How the slaves were brought across the Atlantic

“I returned on board to aid in stowing one hundred and eight boys and girls, the eldest of whom did not exceed fifteen years. As I crawled between decks, I could not imagine how this little army was to be packed or draw breath in a hold but twenty-two inches high! Yet the experiment was promptly made, inasmuch as it was necessary to secure them below in descending the river, in order to prevent them leaping overboard and swimming ashore. I found it impossible to adjust the whole in a sitting posture; but we made them lie down in each other’s laps, like sardines in a can, and in this way obtained space for the entire cargo. Strange to tell, when the (boat) reached Havana, but three of these ‘passengers’ had paid the debt of nature.”

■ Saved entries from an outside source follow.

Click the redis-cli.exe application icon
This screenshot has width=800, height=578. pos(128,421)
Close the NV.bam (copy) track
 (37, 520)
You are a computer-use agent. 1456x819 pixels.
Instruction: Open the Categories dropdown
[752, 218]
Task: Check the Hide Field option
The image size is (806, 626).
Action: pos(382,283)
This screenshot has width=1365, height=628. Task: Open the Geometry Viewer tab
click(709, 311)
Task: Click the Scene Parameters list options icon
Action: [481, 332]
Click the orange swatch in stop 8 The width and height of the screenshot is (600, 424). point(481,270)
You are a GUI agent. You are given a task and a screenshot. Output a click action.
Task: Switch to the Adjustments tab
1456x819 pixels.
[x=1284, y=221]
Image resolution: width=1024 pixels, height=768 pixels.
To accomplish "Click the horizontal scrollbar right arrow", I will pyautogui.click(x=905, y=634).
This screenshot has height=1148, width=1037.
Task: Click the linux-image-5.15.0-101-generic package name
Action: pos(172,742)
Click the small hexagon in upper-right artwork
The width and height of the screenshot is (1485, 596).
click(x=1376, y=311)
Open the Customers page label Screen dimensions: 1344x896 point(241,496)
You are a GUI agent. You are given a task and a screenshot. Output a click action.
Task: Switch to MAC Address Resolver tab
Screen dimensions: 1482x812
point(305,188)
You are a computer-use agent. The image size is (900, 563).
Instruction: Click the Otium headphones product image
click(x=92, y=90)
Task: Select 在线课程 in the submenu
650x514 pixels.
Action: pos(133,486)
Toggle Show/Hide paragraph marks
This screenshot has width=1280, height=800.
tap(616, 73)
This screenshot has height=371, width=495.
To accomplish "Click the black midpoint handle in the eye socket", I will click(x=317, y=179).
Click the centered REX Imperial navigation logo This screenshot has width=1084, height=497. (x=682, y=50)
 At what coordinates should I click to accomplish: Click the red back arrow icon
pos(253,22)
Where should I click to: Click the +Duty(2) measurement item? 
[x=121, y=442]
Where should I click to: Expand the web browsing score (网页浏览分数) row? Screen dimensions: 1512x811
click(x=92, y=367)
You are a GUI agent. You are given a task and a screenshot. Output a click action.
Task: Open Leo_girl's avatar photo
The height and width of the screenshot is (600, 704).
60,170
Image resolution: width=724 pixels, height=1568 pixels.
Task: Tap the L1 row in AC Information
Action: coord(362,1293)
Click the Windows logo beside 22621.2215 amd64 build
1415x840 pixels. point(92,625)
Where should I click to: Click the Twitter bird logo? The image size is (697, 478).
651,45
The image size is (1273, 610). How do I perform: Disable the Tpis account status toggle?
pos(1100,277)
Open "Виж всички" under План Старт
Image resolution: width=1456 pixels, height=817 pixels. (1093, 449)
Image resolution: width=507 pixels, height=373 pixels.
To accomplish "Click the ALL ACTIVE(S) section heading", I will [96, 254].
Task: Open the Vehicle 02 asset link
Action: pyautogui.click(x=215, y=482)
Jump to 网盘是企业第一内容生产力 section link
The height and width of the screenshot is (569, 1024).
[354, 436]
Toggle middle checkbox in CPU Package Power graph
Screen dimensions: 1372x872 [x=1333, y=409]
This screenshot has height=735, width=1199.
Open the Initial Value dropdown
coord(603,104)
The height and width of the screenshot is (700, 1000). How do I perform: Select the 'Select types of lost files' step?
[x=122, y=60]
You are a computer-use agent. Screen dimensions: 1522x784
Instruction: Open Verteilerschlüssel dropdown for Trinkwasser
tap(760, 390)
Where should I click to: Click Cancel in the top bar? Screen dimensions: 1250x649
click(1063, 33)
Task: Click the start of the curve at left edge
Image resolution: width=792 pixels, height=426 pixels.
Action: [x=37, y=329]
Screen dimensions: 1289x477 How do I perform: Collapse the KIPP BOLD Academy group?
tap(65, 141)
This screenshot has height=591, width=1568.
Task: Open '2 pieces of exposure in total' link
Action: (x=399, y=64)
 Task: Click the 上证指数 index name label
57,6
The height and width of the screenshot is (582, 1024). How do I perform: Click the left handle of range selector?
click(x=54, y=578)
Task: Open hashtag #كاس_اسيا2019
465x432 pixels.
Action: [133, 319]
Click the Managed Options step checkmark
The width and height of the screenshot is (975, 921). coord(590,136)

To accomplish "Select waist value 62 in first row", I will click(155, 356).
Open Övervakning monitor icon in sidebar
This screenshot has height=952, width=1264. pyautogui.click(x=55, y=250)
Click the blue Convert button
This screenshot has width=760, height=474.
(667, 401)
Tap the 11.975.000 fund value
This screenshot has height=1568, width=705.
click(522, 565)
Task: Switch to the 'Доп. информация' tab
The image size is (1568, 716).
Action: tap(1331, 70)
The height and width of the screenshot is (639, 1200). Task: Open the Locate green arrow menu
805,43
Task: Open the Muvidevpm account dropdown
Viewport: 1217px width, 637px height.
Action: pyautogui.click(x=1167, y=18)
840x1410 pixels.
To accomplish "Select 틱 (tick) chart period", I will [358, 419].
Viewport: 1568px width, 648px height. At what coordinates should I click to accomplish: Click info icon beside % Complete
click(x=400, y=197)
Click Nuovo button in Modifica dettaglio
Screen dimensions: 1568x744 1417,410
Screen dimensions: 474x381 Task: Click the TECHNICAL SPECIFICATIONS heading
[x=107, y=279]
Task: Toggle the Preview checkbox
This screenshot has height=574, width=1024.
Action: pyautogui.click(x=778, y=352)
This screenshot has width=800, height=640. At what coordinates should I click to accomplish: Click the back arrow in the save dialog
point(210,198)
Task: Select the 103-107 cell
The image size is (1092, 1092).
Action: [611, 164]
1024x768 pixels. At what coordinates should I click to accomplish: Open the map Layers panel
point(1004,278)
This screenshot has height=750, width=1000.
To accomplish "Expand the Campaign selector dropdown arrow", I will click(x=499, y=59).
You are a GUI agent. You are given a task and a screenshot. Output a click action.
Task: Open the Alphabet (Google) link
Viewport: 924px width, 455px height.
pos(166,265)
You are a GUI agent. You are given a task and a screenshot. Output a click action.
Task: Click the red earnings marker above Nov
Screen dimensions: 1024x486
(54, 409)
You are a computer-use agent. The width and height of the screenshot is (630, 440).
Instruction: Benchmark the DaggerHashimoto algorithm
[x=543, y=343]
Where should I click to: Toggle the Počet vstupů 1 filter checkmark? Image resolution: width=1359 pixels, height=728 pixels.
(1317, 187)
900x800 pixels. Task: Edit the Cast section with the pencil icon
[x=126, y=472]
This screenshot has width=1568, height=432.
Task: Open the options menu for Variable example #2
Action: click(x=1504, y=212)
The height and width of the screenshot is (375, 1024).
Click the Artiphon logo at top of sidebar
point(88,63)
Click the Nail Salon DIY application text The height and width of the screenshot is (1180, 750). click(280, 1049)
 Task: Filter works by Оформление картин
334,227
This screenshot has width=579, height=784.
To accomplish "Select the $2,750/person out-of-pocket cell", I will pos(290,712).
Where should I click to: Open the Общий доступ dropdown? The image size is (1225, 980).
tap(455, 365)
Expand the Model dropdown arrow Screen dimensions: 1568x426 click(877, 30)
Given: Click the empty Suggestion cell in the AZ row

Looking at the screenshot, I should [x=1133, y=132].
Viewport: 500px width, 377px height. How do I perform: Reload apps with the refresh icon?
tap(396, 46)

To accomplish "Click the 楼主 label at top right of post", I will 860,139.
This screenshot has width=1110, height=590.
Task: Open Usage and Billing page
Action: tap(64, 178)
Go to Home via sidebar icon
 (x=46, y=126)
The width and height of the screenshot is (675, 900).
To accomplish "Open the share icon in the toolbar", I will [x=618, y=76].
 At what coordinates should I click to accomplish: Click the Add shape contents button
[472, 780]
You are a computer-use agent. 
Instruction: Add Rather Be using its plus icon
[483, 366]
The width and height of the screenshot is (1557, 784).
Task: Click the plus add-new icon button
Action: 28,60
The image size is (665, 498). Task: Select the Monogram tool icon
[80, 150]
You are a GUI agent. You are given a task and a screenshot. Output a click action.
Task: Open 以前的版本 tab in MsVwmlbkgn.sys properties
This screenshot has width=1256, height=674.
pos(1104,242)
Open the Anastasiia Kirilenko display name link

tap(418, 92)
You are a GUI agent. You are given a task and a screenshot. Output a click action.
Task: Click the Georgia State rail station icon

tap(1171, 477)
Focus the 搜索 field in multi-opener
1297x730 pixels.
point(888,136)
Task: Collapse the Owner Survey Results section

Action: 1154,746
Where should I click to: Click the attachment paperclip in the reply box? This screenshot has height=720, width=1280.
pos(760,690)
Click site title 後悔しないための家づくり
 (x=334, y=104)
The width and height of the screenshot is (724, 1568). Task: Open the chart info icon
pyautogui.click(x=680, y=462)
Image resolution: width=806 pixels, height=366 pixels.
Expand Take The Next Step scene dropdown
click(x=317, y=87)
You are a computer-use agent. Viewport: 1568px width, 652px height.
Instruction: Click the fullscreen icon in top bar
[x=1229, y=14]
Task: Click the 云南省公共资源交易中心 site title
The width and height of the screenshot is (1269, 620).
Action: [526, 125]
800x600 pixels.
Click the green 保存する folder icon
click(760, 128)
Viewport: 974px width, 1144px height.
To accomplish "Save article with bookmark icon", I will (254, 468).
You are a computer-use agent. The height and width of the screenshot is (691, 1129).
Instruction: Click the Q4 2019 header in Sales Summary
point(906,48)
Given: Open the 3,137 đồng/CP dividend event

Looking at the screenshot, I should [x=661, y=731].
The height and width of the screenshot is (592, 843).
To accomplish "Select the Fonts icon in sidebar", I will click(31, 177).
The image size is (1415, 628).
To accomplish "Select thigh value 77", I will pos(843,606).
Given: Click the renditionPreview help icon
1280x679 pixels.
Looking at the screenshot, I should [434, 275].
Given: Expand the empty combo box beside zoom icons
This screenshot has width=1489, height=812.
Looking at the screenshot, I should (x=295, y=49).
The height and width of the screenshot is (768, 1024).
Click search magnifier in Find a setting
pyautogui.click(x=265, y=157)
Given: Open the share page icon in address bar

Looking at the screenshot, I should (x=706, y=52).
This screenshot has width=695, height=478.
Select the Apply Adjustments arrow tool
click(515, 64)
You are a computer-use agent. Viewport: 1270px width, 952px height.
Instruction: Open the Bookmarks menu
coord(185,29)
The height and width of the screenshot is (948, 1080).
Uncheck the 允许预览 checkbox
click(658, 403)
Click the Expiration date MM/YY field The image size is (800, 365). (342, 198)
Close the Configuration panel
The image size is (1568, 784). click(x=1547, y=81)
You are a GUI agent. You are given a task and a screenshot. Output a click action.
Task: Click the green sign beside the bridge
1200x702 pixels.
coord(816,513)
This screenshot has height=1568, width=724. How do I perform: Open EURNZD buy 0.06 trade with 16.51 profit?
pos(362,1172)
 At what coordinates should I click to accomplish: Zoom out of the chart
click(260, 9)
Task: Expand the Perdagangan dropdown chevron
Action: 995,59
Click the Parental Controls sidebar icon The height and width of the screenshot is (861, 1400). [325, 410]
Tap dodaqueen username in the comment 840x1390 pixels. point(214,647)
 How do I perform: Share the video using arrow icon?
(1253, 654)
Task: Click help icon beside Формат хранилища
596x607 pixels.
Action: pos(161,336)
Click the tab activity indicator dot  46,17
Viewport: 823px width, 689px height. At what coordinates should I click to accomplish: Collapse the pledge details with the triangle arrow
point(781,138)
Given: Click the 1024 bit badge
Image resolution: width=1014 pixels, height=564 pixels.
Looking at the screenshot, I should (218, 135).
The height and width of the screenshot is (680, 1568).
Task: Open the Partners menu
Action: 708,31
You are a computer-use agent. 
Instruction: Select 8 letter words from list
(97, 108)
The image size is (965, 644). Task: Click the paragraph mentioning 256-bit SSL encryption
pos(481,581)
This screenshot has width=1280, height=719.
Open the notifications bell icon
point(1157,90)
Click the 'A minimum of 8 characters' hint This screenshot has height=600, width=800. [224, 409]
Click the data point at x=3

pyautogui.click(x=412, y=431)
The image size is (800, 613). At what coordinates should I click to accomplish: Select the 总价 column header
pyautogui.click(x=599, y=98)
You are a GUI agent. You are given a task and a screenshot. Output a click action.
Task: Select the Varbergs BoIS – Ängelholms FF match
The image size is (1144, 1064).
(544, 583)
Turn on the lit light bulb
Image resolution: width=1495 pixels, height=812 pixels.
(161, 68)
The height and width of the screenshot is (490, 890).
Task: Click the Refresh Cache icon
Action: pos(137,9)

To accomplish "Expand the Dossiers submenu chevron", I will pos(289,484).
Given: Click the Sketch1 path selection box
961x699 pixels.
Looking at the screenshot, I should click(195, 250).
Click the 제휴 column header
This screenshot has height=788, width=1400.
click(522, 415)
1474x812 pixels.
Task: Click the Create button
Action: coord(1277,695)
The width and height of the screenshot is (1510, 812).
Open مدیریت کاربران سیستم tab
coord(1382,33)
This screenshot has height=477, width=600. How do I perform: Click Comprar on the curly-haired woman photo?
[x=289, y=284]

  • Adventures of an African Slaver: Being a True Account of the Life of CAPTAIN THEODORE CANOT, Trader in Gold, Ivory & Slaves on the Coast of Guinea: His Own Story as told in the Year 1854 to Brantz Mayer.”

One reason slavery lasted four hundred years

“Slaves were scarce, and by 1819, prime field hands were selling for $1100 in the markets of New Orleans. Even in Cuba, the paradise of smugglers, they brought $350. On the Guinea coast they could be purchased for a few yards of cloth, a keg of gunpowder, and a cask of rum – for goods, that is, worth $25 to $50. It was an old axiom of the British excise men that no trade could be prohibited when its profits were more than thirty per cent. The profits of a successful slaving voyage were a hundred and fifty, two hundred, two hundred and fifty per cent.”

  • Malcom Cowley’s introduction to “Adventures of an African Slaver: Being a True Account of the Life of CAPTAIN THEODORE CANOT, Trader in Gold, Ivory & Slaves on the Coast of Guinea: His Own Story as told in the Year 1854 to Brantz Mayer.”